#### Try it
The exercise asks you to copy every line below in which "channel" appears.

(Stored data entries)
BEGIN

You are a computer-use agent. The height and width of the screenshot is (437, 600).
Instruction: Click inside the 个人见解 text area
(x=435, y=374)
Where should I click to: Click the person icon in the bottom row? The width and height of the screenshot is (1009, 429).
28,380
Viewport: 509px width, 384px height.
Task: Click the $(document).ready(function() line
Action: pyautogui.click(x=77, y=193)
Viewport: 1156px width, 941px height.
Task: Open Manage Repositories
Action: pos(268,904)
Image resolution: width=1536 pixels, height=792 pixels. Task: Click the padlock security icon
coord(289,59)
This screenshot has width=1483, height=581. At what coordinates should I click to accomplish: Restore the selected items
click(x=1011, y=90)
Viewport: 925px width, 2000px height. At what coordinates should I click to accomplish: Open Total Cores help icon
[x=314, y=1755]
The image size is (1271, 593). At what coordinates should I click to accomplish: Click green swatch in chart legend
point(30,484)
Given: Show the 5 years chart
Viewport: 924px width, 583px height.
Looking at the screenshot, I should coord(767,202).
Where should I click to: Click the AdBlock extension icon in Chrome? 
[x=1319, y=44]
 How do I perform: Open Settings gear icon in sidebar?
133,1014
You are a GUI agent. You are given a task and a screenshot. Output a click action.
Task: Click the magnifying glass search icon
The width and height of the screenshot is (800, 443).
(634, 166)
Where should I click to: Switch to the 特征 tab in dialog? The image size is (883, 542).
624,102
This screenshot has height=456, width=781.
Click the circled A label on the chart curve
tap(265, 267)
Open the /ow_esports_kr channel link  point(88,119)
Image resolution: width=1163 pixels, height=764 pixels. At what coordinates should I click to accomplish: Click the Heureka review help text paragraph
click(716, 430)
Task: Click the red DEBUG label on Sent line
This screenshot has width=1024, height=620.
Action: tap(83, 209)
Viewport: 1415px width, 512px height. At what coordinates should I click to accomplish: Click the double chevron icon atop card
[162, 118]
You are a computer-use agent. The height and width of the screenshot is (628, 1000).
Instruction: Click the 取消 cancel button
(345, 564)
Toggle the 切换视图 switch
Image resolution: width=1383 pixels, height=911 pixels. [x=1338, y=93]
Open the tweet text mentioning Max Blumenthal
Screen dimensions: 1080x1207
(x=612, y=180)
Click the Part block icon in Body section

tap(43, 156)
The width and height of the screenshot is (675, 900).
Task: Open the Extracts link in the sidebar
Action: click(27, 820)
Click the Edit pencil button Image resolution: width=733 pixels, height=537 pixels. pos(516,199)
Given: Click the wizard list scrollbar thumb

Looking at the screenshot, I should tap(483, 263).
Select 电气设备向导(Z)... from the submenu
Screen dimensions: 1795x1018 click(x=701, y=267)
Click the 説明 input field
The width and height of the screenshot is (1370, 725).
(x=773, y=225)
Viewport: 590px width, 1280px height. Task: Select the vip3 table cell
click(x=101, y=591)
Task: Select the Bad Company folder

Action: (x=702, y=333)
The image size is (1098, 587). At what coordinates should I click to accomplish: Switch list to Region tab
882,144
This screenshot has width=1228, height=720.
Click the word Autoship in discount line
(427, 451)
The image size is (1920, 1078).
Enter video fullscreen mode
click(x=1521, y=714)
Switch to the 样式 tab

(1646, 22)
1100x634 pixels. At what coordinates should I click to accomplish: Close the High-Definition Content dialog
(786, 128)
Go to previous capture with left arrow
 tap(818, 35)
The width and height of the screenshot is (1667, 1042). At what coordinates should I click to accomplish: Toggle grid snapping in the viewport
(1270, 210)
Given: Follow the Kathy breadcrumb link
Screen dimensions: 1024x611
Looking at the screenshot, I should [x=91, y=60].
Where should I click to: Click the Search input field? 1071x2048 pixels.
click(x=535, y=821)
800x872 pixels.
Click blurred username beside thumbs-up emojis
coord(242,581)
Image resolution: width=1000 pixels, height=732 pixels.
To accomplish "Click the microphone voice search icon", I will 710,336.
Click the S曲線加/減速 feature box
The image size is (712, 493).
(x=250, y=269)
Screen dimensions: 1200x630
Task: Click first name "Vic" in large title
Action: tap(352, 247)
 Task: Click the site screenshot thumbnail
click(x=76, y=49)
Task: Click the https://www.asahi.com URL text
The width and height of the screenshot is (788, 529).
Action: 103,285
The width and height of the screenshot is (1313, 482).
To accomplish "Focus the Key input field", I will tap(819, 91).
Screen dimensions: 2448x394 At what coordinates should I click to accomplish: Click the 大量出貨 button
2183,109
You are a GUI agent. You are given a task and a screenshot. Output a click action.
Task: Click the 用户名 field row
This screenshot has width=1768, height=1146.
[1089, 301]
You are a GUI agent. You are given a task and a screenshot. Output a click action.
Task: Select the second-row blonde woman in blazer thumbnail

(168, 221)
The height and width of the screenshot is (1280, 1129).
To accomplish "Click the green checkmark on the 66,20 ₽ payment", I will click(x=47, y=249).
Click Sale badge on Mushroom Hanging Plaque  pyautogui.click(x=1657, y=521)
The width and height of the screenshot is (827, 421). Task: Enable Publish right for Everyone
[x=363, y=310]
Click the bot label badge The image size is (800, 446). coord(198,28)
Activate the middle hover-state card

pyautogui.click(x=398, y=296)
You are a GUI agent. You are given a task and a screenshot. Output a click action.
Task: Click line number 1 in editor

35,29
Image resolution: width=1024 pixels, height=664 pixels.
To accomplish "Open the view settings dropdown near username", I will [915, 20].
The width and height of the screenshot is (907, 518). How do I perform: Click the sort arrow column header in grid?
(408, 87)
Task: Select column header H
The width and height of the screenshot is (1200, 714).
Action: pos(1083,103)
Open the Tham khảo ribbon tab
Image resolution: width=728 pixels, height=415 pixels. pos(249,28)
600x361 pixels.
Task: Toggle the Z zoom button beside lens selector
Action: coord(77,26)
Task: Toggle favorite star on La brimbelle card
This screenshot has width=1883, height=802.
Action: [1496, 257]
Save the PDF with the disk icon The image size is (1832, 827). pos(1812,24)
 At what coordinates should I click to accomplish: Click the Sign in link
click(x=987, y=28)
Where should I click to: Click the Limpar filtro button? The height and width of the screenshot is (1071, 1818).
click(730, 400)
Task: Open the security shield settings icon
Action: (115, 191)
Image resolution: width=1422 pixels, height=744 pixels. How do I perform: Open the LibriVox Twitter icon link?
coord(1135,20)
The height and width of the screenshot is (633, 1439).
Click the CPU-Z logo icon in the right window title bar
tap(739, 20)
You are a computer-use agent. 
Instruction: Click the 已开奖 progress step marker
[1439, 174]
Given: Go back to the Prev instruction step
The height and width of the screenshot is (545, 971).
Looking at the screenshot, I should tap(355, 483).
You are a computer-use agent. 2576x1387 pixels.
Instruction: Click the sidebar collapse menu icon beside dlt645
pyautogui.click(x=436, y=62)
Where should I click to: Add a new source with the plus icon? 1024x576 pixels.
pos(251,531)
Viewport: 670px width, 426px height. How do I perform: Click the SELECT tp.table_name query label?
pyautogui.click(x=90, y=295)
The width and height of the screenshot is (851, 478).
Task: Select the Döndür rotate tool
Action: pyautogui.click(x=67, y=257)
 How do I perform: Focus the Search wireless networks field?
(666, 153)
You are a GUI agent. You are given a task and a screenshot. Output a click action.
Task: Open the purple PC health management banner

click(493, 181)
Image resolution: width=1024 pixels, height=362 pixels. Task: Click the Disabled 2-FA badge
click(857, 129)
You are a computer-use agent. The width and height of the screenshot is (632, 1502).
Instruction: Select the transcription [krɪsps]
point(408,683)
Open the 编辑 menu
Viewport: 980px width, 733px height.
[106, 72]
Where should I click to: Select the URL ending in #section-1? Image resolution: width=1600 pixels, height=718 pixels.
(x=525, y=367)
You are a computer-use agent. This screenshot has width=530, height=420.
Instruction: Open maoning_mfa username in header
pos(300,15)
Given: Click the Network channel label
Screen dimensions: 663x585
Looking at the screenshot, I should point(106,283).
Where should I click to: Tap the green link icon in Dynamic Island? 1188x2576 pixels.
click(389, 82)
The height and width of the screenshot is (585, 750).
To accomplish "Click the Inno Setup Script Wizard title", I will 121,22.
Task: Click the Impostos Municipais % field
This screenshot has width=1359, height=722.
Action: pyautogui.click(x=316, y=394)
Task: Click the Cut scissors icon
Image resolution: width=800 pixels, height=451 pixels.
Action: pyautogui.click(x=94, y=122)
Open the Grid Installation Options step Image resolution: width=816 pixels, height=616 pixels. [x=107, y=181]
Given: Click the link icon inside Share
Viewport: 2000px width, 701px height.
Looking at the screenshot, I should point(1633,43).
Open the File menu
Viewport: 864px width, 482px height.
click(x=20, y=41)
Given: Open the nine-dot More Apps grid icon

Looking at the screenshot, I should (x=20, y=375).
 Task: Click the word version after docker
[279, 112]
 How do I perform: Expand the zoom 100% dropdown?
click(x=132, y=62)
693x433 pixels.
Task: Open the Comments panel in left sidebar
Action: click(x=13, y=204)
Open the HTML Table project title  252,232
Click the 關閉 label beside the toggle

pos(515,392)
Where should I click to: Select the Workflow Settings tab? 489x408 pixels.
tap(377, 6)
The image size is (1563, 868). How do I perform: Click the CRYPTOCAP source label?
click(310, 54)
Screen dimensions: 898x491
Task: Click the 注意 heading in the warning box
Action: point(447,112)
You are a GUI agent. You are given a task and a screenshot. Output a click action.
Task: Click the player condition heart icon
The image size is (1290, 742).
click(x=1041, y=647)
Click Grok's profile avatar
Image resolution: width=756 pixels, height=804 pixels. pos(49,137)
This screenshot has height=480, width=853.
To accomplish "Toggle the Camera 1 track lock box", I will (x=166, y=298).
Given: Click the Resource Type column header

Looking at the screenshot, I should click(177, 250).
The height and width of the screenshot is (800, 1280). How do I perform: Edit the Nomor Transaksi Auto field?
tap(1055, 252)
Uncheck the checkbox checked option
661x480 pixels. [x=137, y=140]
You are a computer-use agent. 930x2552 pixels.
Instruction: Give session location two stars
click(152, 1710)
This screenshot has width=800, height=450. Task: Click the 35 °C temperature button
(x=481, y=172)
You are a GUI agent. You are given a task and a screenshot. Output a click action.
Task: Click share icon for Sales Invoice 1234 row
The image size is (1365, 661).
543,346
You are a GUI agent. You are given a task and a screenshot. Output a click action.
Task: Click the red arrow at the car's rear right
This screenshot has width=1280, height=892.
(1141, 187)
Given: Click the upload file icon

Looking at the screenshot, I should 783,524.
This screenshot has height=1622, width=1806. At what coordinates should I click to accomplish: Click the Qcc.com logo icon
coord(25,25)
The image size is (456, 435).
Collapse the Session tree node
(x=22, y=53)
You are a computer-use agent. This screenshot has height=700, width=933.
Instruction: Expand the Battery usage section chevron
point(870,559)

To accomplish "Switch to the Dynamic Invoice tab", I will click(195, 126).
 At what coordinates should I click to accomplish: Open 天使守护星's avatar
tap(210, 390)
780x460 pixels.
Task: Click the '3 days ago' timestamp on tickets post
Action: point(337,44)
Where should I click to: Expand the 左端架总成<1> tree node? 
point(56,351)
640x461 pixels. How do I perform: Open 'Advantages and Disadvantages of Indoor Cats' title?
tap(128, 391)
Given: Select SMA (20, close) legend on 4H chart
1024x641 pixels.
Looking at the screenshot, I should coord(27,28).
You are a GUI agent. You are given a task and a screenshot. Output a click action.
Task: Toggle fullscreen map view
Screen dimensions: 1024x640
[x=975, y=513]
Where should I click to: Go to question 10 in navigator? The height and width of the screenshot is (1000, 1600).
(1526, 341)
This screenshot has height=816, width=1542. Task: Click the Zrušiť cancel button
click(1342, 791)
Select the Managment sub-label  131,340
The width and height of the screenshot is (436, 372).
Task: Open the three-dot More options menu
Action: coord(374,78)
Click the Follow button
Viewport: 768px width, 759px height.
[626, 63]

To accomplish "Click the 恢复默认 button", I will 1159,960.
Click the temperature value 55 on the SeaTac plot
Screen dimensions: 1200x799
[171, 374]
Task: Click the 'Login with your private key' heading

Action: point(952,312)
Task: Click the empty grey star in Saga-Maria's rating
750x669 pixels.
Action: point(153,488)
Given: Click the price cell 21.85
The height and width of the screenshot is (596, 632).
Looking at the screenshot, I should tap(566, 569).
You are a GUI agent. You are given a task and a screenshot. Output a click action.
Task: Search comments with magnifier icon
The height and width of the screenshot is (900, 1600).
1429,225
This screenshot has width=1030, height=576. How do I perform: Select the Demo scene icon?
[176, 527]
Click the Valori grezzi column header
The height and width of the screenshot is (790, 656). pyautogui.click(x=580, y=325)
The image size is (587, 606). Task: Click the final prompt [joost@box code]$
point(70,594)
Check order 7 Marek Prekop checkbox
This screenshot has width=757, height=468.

END

#### Answer space
Open the /ow_esports_kr channel link  point(88,119)
Given: Click the Network channel label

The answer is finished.